Eilenburg. Mit Blumen, Kränzen, Musik des Krippehnaer Bläser-Ensembles ist am Donnerstag auf dem Stadtfriedhof in Eilenburg an den Jahrestag des Artillerie-Beschusses erinnert worden. Schüler hatten sich in den Zug eingereiht, der sich zum Mahnmal bewegte. Auf den steinernen Stelen sind die Namen der Opfer graviert und große Buchstaben bilden die Frage „Warum?“.

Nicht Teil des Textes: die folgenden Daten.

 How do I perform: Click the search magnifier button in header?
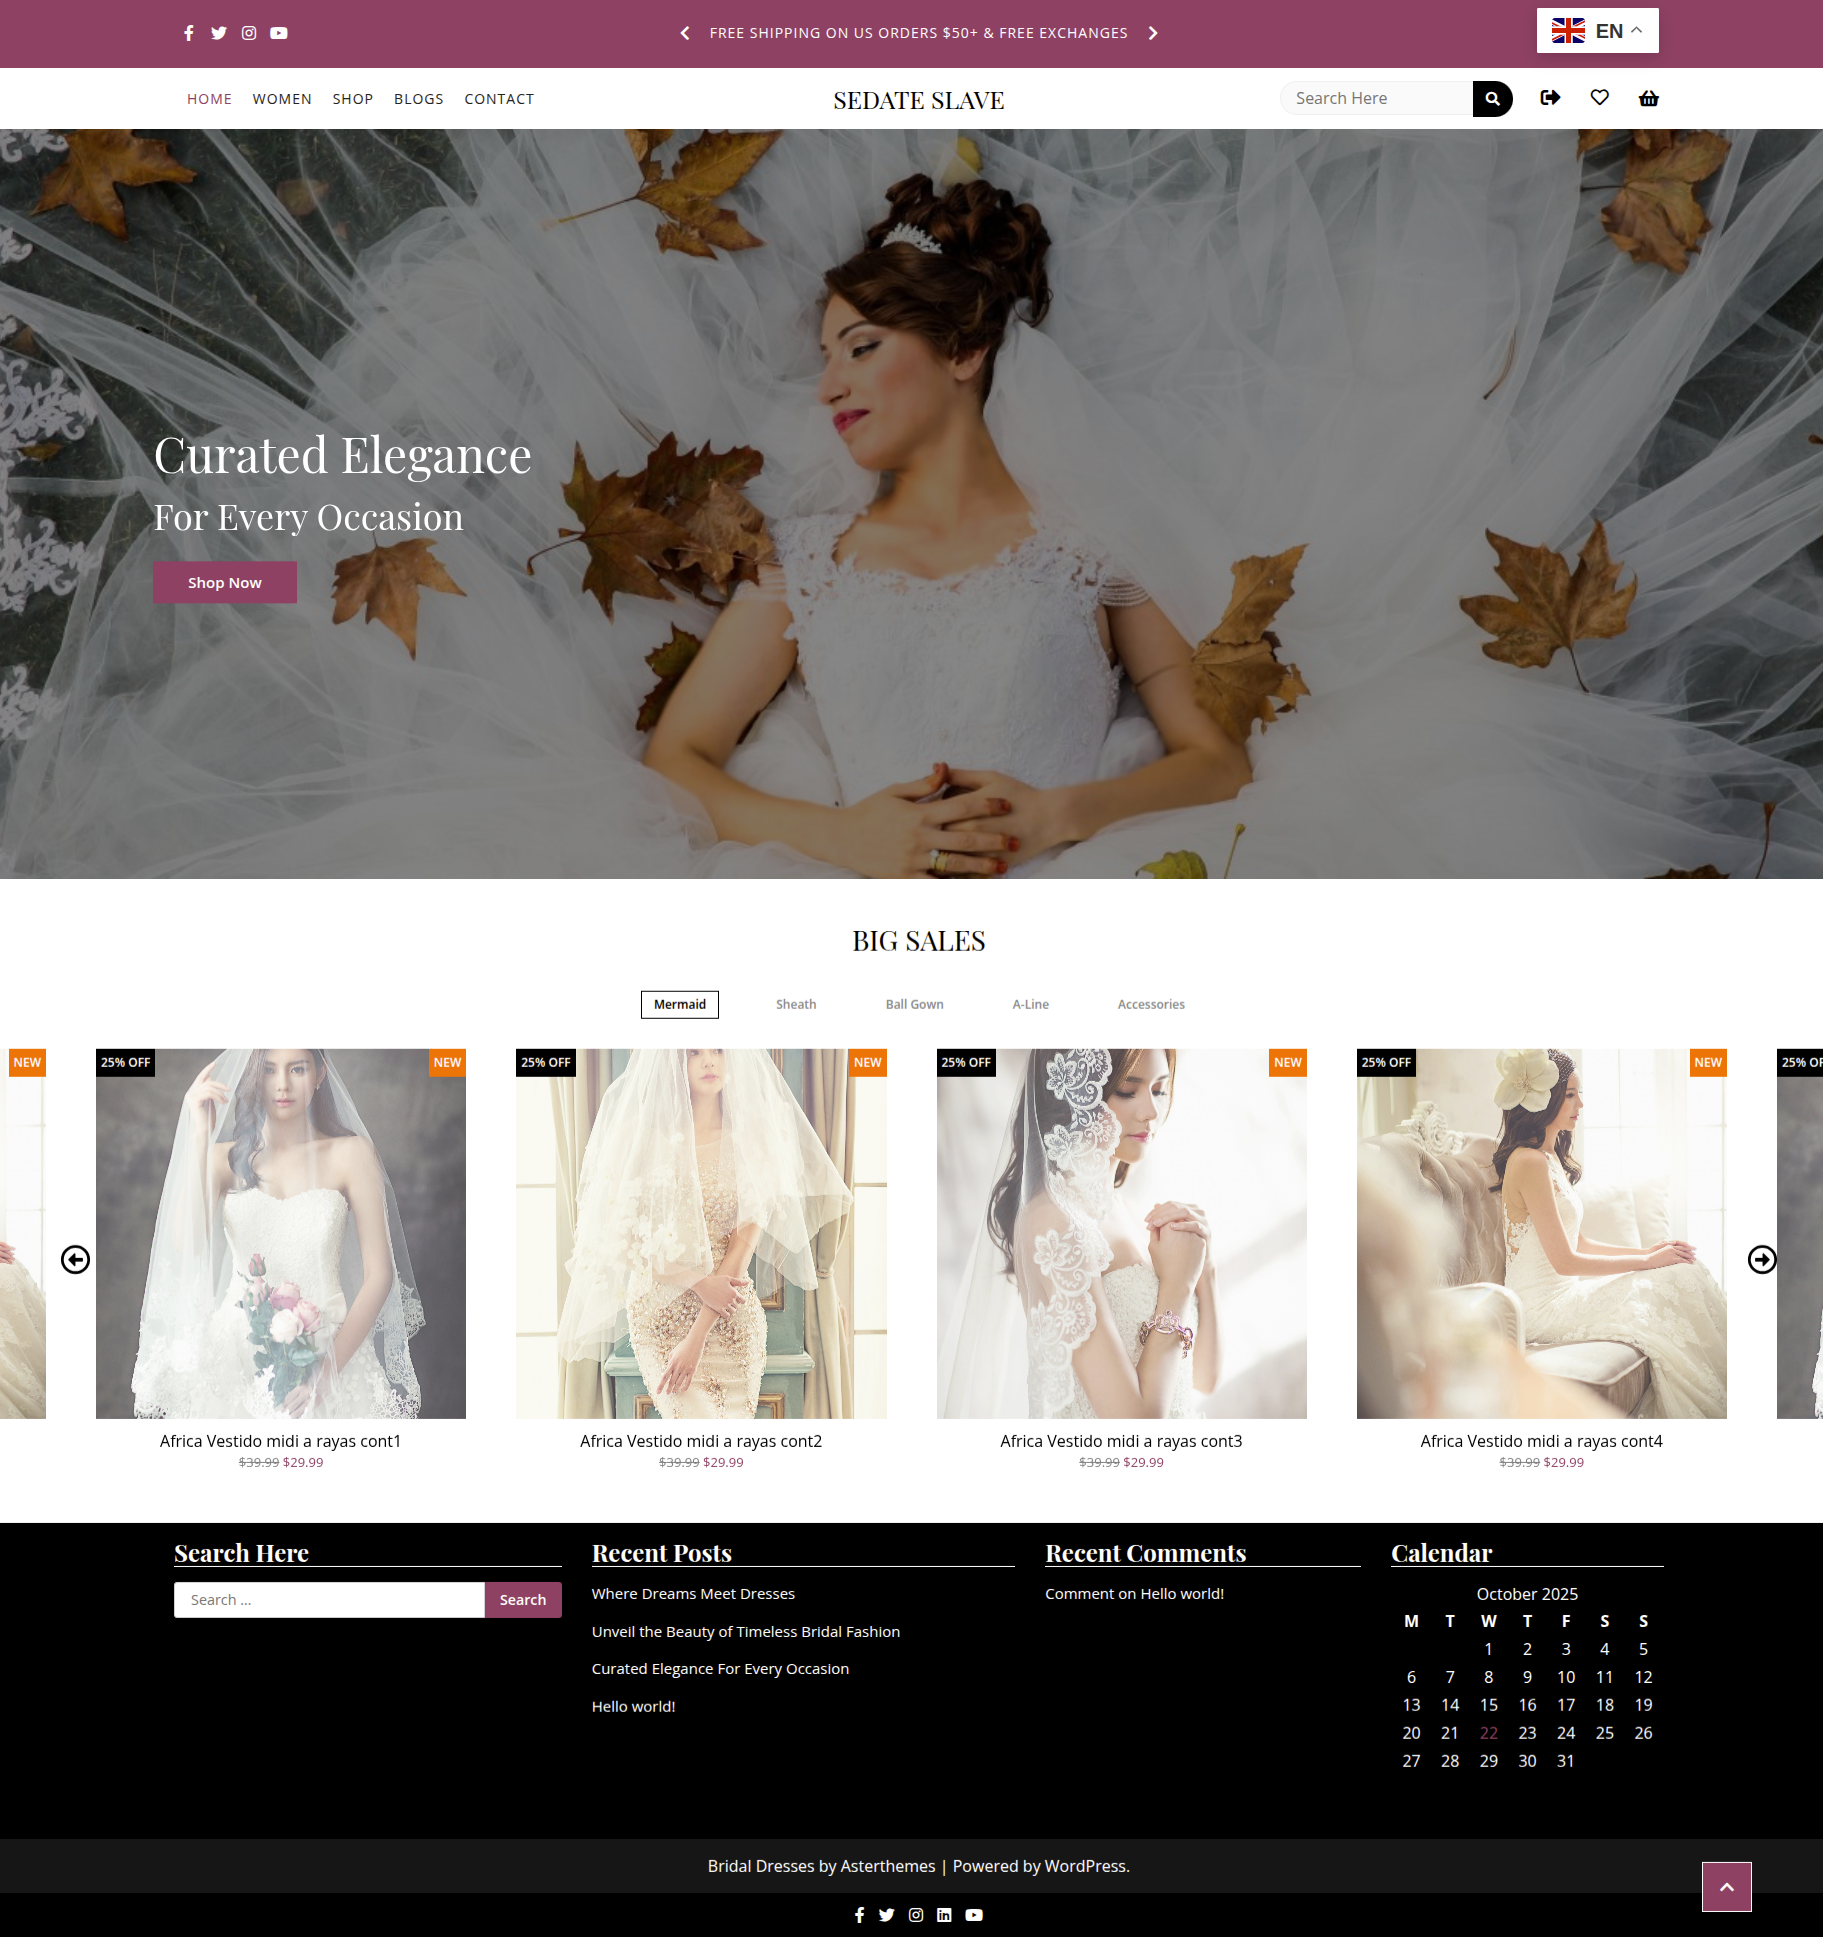1492,98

„Warum tun das Menschen einander das an?“, interpretierte später Tina Conrad dieses Wort. Sie gehörte zu den Schülern der zehnten Klasse aus der Tschanter-Schule, die gemeinsam mit Leiterin Regina Schneider zur Gedenkveranstaltung gekommen waren. „Meine Großmutter hat erzählt, was das für eine schreckliche Zeit war“, erzählte sie. Oberbürgermeister Ralf Scheler (parteilos) hatte in seiner Ansprache an die Ereignisse in jenen Apriltagen vor 71 Jahren erinnert: an das Ultimatum der Amerikaner, an die sinnlose Übergabeverweigerung kurz vor Ende des Krieges, an die 12 000 Geschosse, die die Innenstadt zu 90 Prozent zerstörten und 200 Menschen den Tod brachten. „Wir betrauern die Opfer und würdigen die Aufbauarbeit“, sagte Scheler. „Wir wollen alle dafür sorgen, dass so etwas nie wieder passiert.“ Gerade die derzeitige weltgeschichtliche Entwicklung sei besorgniserregend.